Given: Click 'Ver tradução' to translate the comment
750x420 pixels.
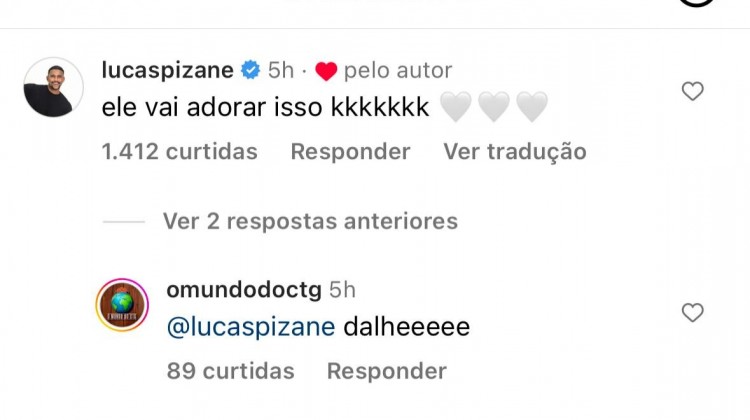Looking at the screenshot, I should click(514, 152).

...

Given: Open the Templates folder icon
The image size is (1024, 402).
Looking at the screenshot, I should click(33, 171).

▶ **Required work**
Every line that includes "Given" must be copied from the material above.

▶ **Response box**
Given: Click 'Ver tradução' to translate the comment
Given: Open the Templates folder icon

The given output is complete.